Betreuungsunterhalt ist bei Bemessung des Elternunterhalts zu berücksichtigen
Gemäß § 1615 l Abs. 2 BGB ist ein Vater verpflichtet, einer Mutter Unterhalt zu gewähren, wenn wegen der Pflege oder Erziehung des gemeinsamen Kindes eine Erwerbstätigkeit nicht erwartet werden kann. Gemäß § 1615 l Abs. 2 Satz 3 u. 4 BGB besteht diese Unterhaltspflicht für mindestens drei Jahre nach der Geburt und verlängert sich solange und soweit dies der Billigkeit entspricht.
- Diese möglicherweise bestehende Unterhaltspflicht des Klägers ist nach Auffassung des BGH als sonstige Verpflichtung im Sinne von § 1603 Abs. 1 BGB anzusehen.
- Ein solcher möglicherweise bestehender Betreuungsunterhaltsanspruch könne sich auf die Leistungsfähigkeit auch eines nicht verheiraten Unterhaltspflichtigen auswirken.
- In der Konsequenz könne dies die Unterhaltsverpflichtung des Klägers gegenüber dem Vater schmälern oder entfallen lassen.
Verfahren an das OLG zurückverwiesen
Nach Auffassung des BGH versorgt der Kläger de facto eine ganze Familie mit seinem Einkommen. Unter Berücksichtigung der Familiensituation sei denkbar, dass von der Lebensgefährtin in Hinblick auf die Versorgung der gemeinsamen Tochter eine Erwerbstätigkeit nicht erwartet werden könne. Diese Umstände näher aufzuklären, haben die Vorinstanzen nach Auffassung des BGH zu Unrecht unterlassen. Es fehle daher an hinreichenden Tatsachenfeststellungen, die eine abschließende Beantwortung dieser Frage im konkreten Fall zuließen. Zur Aufklärung der näheren Umstände hat der BGH daher das Verfahren an das OLG zurückverwiesen.
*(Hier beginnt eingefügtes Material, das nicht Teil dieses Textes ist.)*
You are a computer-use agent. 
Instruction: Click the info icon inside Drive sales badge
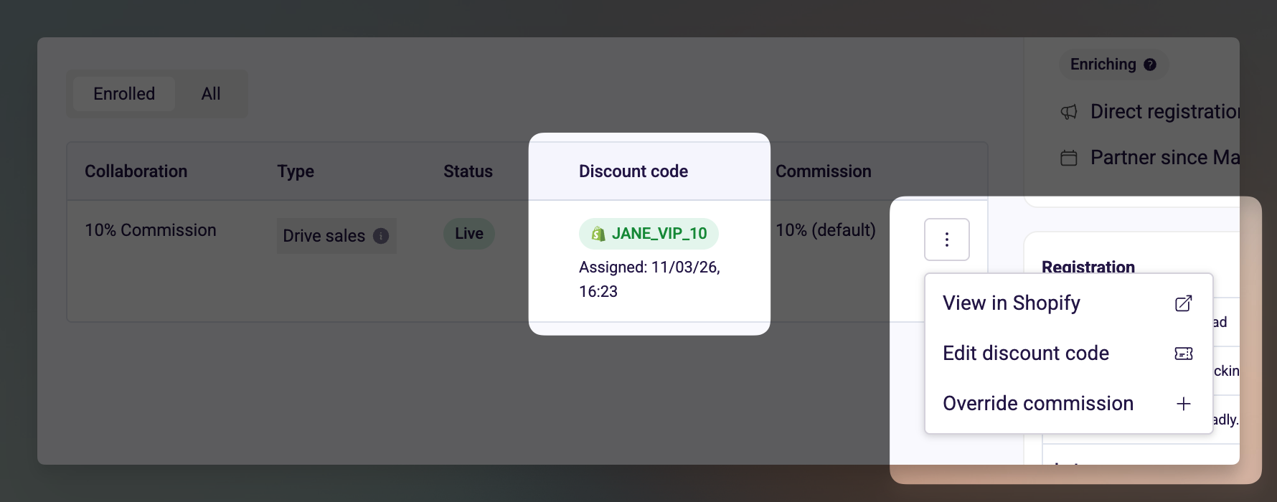pyautogui.click(x=382, y=236)
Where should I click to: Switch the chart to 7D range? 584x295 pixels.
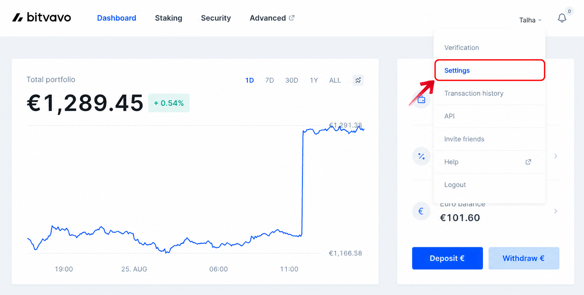pyautogui.click(x=269, y=80)
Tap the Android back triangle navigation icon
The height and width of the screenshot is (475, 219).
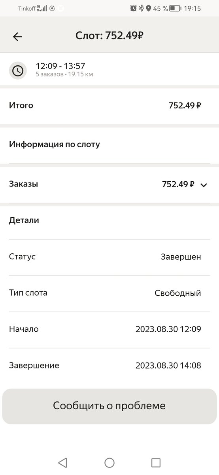click(62, 462)
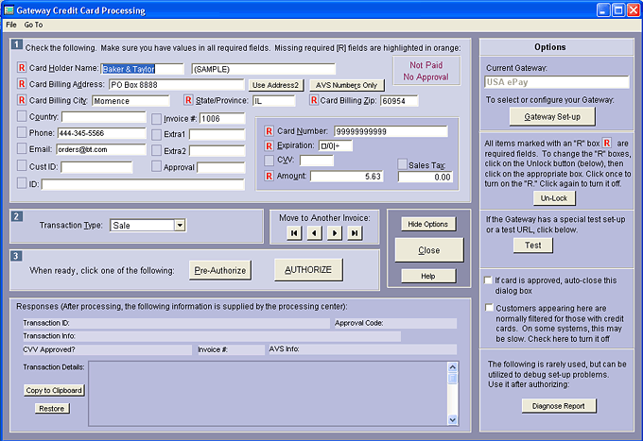Open the Transaction Type dropdown
643x441 pixels.
click(x=179, y=226)
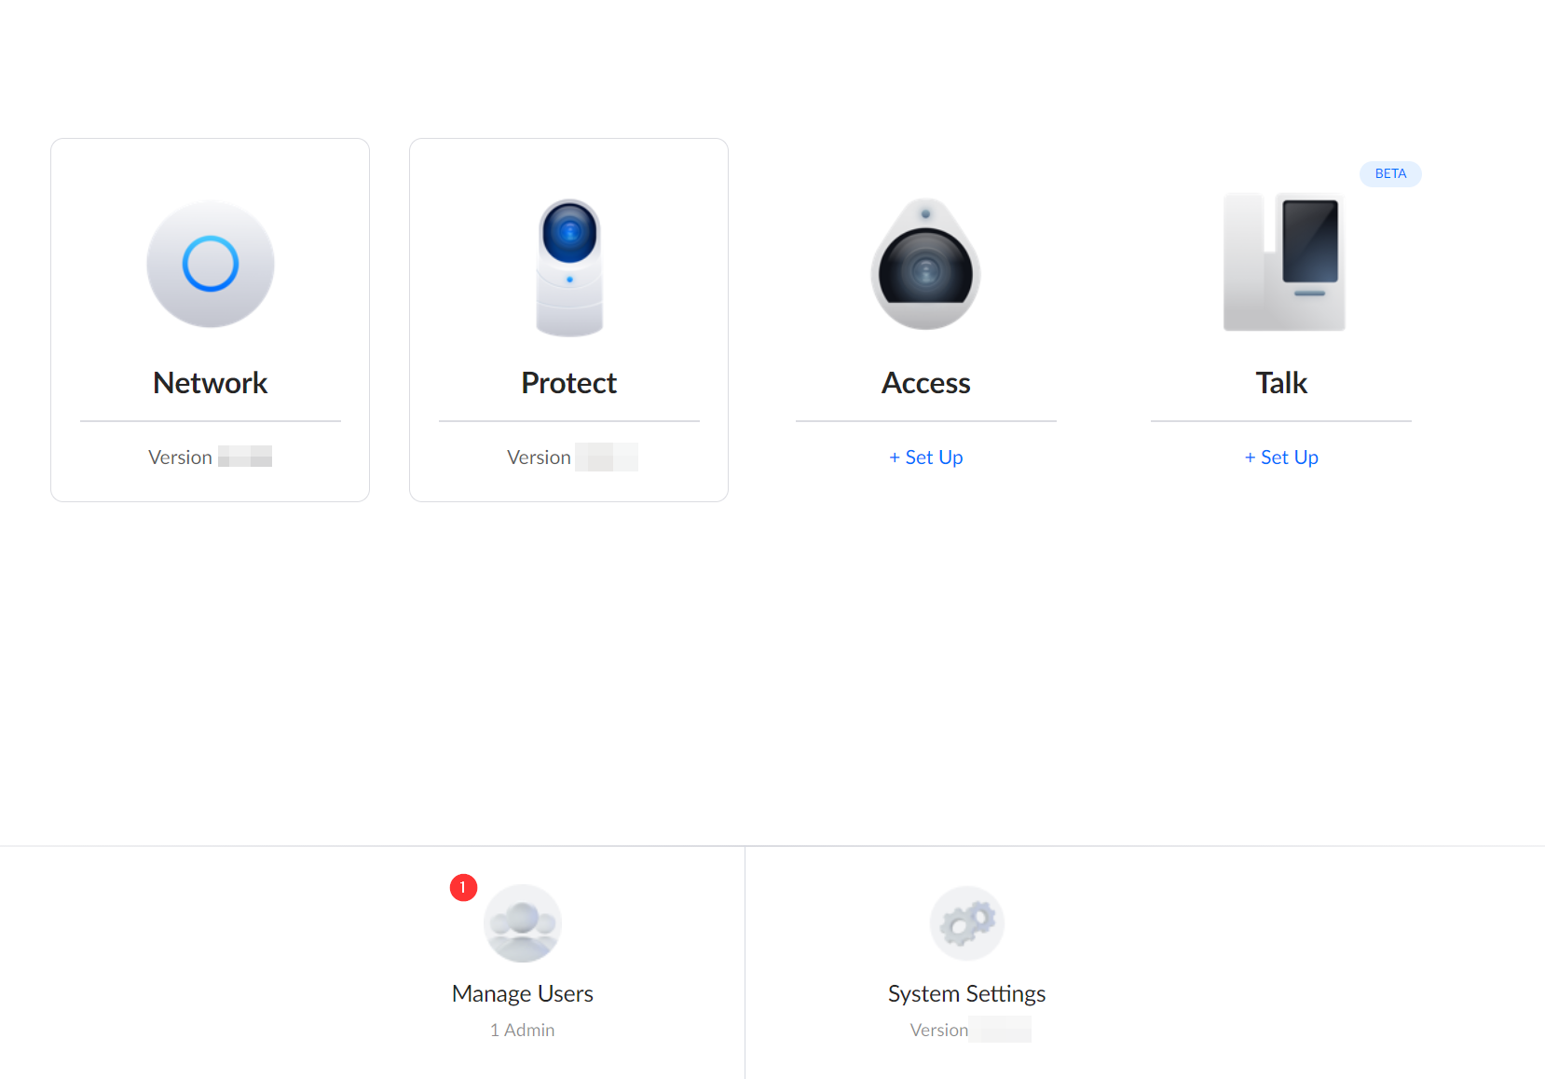Viewport: 1545px width, 1079px height.
Task: Click the red notification badge
Action: click(463, 888)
Moderate Besserstellung für Patchworkfamilien
Das Urteil hat erhebliche Konsequenzen für die Berechnung der übergegangenen Unterhaltsansprüche der Sozialämter gemäß § 94 Abs. 1 Satz 1 SGB XII. Im Jahre 2014 waren mehr als 450.000 Menschen auf ergänzende Hilfe zur Pflege angewiesen. Für die Sozialämter geht es also um beträchtliche Summen. Zwar dürfte die Zahl der Fälle, in denen eine Lebenspartnerin möglicherweise Anspruch auf Betreuungsunterhalt hat, deutlich niedriger liegen. Dennoch ist die Bedeutung der Entscheidung des BGH nicht zu unterschätzen und räumt gerade Patchworkfamilien einen deutlich vergrößerten Gestaltungsspielraum ein.
(BGH, Beschluss v. 9.3.2016, XII ZB 693/14).